America conducts first Moon landing since 1972

(MENAFN) In a monumental achievement for space exploration, the United States has returned to the Moon after nearly five decades, with the Odysseus lander, designed by private aerospace company Intuitive Machines, making history as the first United States-made spacecraft to touch down on the lunar surface since 1972. Launched aboard a SpaceX Falcon 9 rocket on February 15, the 4.3-meter-high lander successfully completed its journey, capturing attention and accolades from the global scientific community.

During the livestream, Intuitive Machines co-founder Tim Crain shared the historic moment, affirming that "without a doubt, our equipment is on the surface of the Moon, and we are transmitting." NASA Administrator Bill Nelson, echoing the significance of the event, proclaimed, "Today for the first time in more than a half-century, the United States has returned to the Moon." Nelson emphasized the achievement as a testament to the power and promise of NASA's commercial partnerships, underscoring the collaborative efforts between public and private entities in advancing space exploration.

As the Odysseus orbited the Moon, it provided a captivating snapshot of the lunar landscape, capturing the Bel’kovich crater in a historic image. The lander is equipped with six NASA research devices, including advanced tools for analyzing lunar soil and studying electron plasma. Notably, the Odysseus also carries a unique contribution from American artist Jeff Koons – a transparent box featuring 125 stainless-steel round sculptures symbolizing the various phases of the Moon.

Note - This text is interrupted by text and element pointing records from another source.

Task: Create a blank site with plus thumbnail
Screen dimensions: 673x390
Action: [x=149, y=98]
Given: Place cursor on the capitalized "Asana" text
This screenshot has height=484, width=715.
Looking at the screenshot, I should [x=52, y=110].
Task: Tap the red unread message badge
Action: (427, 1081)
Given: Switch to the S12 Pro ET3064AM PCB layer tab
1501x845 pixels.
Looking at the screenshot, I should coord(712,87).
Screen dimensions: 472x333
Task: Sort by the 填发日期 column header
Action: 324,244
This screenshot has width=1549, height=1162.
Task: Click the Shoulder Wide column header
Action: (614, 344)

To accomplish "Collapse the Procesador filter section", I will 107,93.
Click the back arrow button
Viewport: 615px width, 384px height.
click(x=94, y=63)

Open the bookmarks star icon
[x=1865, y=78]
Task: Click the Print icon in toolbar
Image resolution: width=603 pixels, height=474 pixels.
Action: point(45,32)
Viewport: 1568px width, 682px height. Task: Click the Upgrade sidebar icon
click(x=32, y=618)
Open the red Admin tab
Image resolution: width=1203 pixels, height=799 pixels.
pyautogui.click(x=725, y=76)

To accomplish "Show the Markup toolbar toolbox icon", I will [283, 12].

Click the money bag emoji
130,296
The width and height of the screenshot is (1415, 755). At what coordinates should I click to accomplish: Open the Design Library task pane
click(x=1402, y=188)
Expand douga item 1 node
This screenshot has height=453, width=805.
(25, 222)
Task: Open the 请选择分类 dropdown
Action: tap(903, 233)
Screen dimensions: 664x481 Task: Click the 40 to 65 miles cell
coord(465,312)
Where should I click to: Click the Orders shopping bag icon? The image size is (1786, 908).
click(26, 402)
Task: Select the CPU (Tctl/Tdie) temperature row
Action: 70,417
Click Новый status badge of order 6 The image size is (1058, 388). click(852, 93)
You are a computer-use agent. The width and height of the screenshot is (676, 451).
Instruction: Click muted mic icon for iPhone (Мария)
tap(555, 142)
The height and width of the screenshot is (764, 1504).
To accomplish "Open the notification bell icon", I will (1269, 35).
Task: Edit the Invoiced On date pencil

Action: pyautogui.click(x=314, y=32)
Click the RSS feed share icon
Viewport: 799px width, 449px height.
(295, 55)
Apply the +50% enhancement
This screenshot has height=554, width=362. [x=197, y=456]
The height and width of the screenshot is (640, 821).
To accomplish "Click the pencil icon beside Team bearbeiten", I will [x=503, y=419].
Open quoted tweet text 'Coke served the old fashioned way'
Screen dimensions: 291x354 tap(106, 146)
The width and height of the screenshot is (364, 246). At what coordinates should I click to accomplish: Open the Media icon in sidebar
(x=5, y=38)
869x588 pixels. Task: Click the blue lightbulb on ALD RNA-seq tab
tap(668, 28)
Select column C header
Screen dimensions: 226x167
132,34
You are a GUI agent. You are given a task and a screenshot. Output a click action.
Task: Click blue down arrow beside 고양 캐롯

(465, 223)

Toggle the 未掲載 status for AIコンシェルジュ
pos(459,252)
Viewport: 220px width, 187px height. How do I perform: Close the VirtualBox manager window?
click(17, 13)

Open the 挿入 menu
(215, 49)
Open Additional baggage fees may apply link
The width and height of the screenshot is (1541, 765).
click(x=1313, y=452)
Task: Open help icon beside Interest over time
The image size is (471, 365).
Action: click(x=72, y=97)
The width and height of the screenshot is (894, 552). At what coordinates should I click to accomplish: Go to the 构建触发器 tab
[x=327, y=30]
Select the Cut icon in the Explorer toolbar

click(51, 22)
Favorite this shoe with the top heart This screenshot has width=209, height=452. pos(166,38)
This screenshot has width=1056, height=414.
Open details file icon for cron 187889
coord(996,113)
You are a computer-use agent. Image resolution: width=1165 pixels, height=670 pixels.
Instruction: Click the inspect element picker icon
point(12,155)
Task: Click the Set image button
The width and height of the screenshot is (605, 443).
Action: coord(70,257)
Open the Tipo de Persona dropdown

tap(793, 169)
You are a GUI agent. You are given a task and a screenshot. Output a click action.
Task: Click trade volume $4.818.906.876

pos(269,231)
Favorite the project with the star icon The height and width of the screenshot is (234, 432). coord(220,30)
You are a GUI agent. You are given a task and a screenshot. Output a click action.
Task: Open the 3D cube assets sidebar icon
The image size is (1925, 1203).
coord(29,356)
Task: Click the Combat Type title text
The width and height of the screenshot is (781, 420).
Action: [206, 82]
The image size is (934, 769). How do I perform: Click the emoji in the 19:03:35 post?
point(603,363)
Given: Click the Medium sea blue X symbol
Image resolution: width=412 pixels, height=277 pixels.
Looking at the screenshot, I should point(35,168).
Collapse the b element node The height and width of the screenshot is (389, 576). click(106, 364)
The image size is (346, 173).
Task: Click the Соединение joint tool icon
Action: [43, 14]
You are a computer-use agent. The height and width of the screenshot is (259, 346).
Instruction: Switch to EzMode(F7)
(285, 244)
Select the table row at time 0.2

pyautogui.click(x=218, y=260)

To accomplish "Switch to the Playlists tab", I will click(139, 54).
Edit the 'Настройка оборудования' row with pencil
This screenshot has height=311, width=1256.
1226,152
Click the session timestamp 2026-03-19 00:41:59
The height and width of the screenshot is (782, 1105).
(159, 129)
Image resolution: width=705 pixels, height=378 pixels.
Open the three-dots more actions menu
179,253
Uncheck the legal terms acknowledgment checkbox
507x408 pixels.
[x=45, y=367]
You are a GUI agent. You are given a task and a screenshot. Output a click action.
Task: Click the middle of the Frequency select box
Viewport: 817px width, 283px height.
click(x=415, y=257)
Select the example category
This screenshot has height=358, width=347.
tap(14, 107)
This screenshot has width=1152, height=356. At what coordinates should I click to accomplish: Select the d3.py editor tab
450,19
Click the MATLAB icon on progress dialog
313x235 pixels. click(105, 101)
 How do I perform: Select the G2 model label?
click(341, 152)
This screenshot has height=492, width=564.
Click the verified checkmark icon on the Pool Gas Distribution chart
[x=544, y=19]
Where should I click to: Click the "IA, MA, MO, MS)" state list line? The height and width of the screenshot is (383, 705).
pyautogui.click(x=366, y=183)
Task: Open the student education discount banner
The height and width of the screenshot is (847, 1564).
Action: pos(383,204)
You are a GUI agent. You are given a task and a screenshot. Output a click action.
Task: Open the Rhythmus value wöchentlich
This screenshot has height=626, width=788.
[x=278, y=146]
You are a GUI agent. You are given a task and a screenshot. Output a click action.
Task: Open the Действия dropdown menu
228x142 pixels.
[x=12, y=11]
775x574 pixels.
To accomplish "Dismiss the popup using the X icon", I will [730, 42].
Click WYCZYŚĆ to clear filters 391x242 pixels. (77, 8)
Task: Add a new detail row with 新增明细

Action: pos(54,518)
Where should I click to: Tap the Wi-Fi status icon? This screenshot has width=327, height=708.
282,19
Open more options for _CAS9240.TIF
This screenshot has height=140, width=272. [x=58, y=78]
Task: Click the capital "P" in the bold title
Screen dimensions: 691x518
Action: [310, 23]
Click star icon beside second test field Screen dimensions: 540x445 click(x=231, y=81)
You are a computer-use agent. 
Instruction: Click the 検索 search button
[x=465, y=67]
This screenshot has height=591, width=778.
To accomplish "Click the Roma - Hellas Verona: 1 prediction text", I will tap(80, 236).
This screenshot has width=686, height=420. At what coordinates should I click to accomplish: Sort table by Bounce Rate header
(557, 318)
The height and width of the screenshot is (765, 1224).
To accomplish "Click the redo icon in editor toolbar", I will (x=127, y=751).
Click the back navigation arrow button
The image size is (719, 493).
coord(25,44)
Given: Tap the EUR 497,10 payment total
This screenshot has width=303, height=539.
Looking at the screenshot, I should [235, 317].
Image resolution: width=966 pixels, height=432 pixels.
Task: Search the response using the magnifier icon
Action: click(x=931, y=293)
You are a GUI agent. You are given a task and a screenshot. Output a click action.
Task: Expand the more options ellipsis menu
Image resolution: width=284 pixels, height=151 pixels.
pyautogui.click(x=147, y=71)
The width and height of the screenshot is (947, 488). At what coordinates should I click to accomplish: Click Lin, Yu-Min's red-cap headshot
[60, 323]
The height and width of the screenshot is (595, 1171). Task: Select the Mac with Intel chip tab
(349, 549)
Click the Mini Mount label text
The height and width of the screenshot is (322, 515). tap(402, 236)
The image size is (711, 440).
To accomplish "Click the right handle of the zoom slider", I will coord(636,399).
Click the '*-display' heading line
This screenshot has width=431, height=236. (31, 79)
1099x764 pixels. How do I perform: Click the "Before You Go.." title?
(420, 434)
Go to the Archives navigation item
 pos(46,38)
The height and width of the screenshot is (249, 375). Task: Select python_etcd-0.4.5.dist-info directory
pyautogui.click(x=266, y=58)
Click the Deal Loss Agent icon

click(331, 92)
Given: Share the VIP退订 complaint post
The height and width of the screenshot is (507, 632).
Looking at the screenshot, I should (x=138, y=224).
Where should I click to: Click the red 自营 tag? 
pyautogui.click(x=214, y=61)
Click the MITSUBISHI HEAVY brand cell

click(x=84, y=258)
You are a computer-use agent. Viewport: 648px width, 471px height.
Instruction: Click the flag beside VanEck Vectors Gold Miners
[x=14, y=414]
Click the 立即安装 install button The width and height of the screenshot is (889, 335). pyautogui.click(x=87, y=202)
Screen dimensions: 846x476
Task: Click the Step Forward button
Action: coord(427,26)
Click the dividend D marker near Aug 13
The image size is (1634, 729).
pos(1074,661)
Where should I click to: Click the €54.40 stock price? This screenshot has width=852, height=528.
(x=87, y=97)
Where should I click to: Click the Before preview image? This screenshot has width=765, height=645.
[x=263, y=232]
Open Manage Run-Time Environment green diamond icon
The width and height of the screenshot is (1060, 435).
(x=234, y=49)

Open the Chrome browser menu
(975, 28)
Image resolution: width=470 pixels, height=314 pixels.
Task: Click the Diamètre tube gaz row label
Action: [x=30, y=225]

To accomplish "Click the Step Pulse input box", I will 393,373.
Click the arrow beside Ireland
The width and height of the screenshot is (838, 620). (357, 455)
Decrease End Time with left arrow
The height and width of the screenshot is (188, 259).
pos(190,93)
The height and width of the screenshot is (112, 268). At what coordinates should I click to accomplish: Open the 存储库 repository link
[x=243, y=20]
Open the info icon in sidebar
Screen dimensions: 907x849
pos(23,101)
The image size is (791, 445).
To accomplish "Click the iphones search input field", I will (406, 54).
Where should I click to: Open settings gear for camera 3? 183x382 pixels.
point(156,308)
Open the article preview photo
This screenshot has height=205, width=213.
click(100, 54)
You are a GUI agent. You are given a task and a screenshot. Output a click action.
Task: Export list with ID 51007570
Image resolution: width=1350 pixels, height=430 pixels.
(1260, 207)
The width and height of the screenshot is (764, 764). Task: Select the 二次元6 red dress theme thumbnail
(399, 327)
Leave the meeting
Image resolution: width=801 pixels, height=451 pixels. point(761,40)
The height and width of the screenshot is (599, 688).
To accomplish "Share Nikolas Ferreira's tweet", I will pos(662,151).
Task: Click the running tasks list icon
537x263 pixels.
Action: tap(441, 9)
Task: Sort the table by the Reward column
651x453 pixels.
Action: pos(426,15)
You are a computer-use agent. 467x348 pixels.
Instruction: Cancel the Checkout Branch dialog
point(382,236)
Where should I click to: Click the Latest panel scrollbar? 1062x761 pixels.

The event marks a significant departure from the decades-long hiatus in US lunar exploration since the conclusion of the Apollo 17 mission in December 1972. NASA's push to resume lunar exploration gained momentum with the Artemis II mission, initially planned for a crewed lunar flyby. However, the agency announced last month that the mission has been delayed until September 2025, with astronauts expected to return to the Moon in September 2026. This groundbreaking achievement with the Odysseus lander paves the way for renewed enthusiasm and advancements in space exploration, emphasizing the transformative impact of public-private collaboration in pushing the boundaries of human exploration beyond Earth.